I get a MethodError:

MethodError: no method matching names(::String)

Closest candidates are:

names(!Matched::DataFrames.Index) at /home/onur/.julia/packages/DataFrames/oQ5c7/src/other/index.jl:34

names(!Matched::Module; all, imported) at reflection.jl:98

names(!Matched::DataFrames.SubIndex) at /home/onur/.julia/packages/DataFrames/oQ5c7/src/other/index.jl:425

...

My goal is to convert a CSV to Parquet, bring the Parquet file into Arrow and perform statistics and data analysis.

This is the third time you’ve asked questions based around the same confusion around storage format versus in-memory representation of data read from a given storage format, so let me try to clarify again:

When you do df = CSV.read("file.csv", DataFrame), CSV.jl reads the data stored in the file file on your harddrive and turns it into a DataFrame object, which is stored in the RAM of your computer (and bound to the variable df).

When you do file = "/home/onur/julia-assignment/temp.parquet", you are just creating a variable called file, which references a string:

julia> file = "/home/onur/julia-assignment/temp.parquet"

"/home/onur/julia-assignment/temp.parquet"

When you then do Arrow.write(file), you’re just calling Arrow’s write function on a string, not on any actual data.

write_parquet(file, df) will actually write your data to the specified file path in parquet format.

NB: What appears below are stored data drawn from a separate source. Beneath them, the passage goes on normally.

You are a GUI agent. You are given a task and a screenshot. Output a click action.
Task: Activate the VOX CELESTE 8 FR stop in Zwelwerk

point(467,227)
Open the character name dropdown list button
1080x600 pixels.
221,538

However, you then do:

dates = names(table)[5:end]

which doesn’t actually involve your data - you assigned table = Arrow.write(file) above, so table is actually an anonymous function (your MethodError suggests table is actually a string rather than a function, so maybe you’ve assigned it differently elsewhere?)

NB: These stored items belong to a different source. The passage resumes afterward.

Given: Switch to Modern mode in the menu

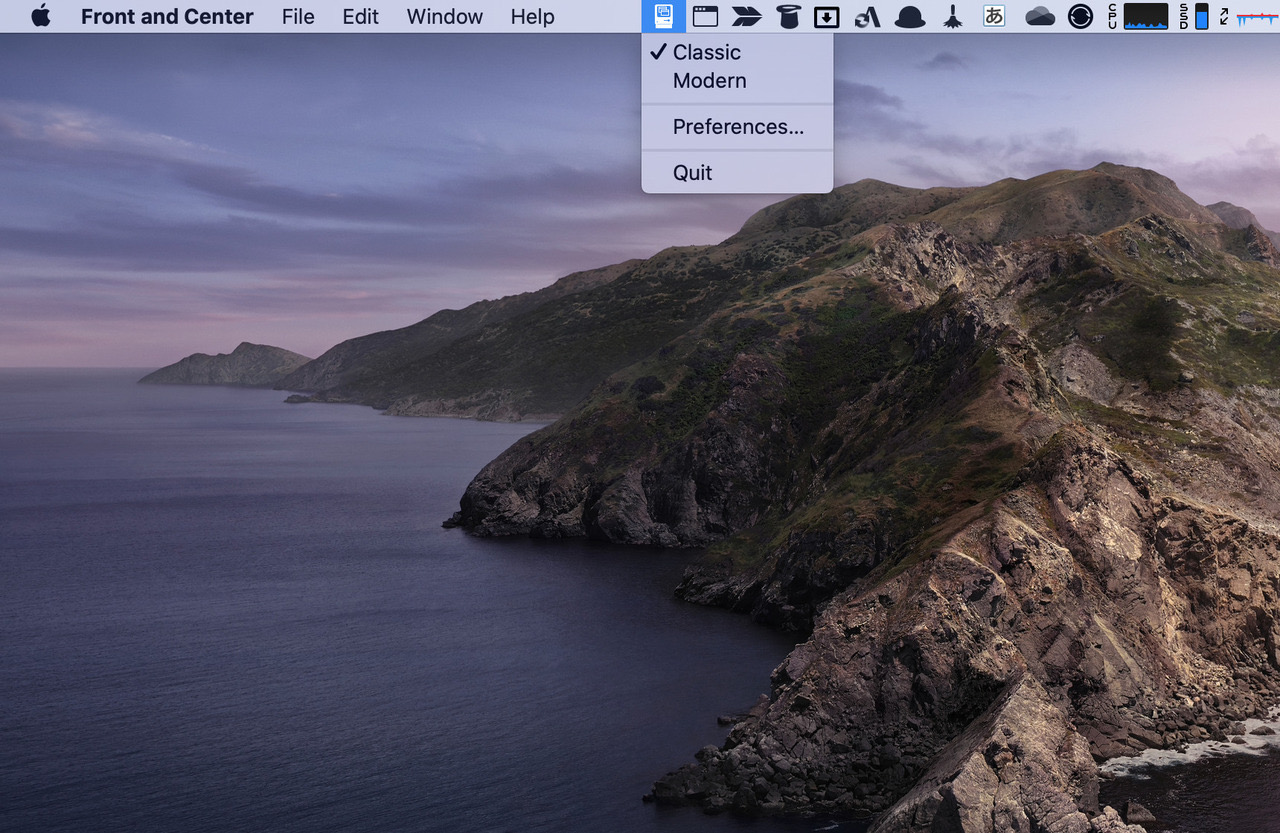Looking at the screenshot, I should (709, 81).
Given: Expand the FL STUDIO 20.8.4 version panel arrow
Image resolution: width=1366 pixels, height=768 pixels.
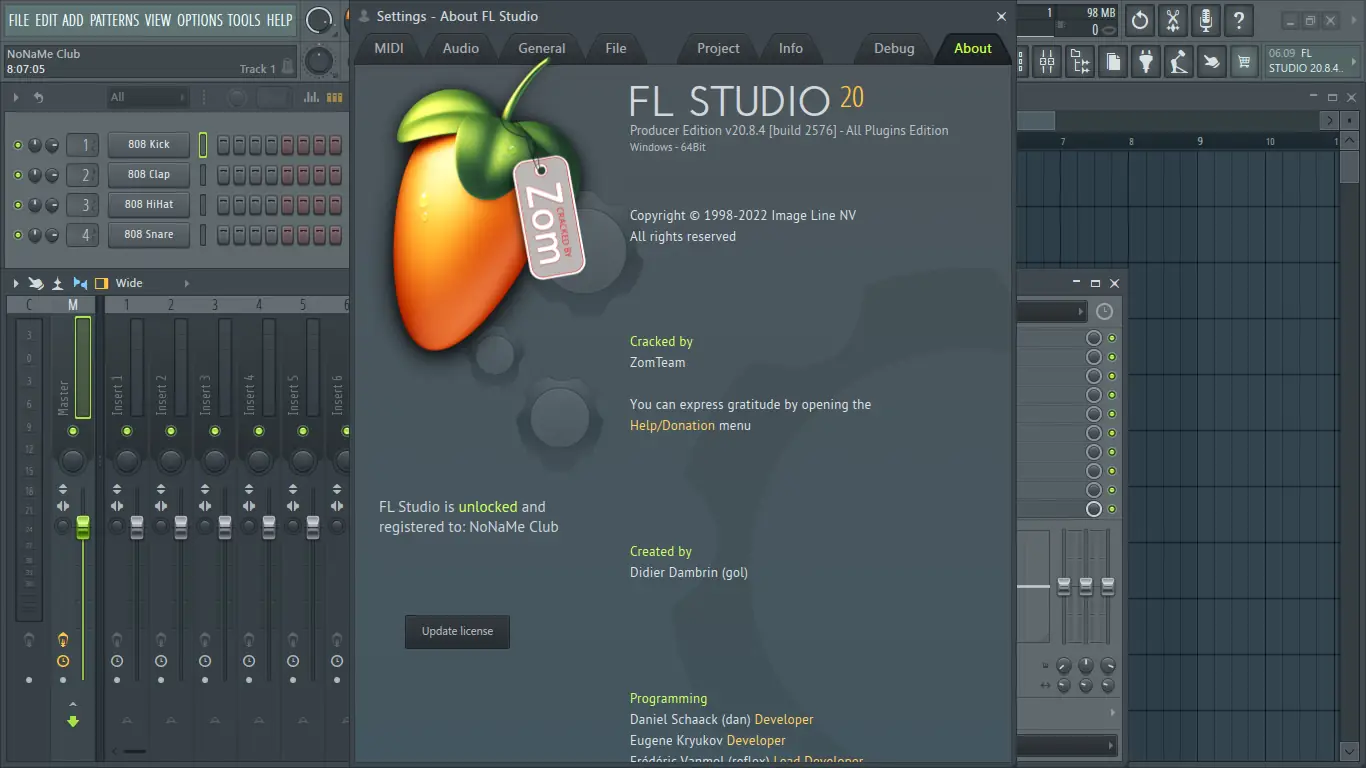Looking at the screenshot, I should tap(1354, 61).
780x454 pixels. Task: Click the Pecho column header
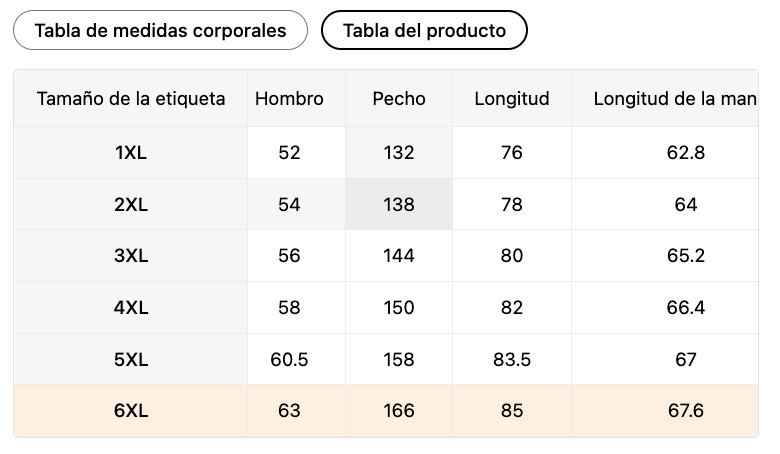[399, 99]
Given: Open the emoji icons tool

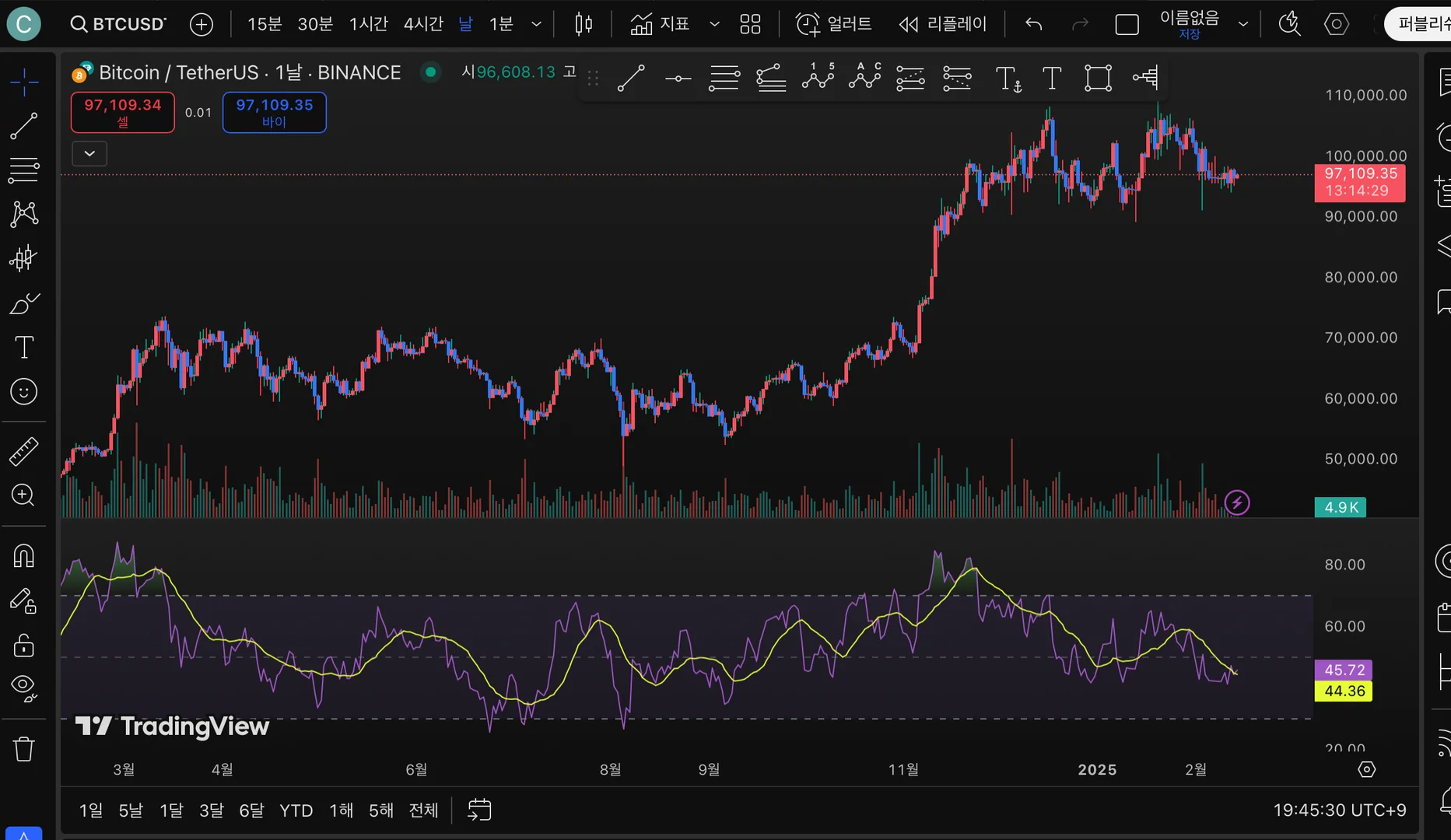Looking at the screenshot, I should click(x=23, y=391).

In any case, the main point remains: you should just perform your statistics and data analysis once you’ve read the data into a DataFrame; there is little point in doing (what it seems you are suggesting):

using DataFrames, CSV, Parquet, Arrow

df = CSV.read("myfile.csv", DataFrame)

write_parquet("myfile.parquet", df)

df = read_parquet("myfile.parquet")

Arrow.write("myfile.arrow", df)

df = DataFrame(Arrow.Table("myfile.arrow"))

as df will be exactly the same at all points - the DataFrame will not change, irrespective of whether you read it in from a csv, arrow, or parquet format.

There might be situations where it is beneficial to read a csv and save it back out as Arrow (for faster reading in on subsequent runs), but I can’t see a situation where it would make sense to go CSV → Parquet → Arrow, especially not in the same session when one just wants to analyse a DataFrame.

5 Likes

Your object table is a string.

This is because when you did Arrow.write(file), you wrote the data to a file and then Julia returned the string name of that file.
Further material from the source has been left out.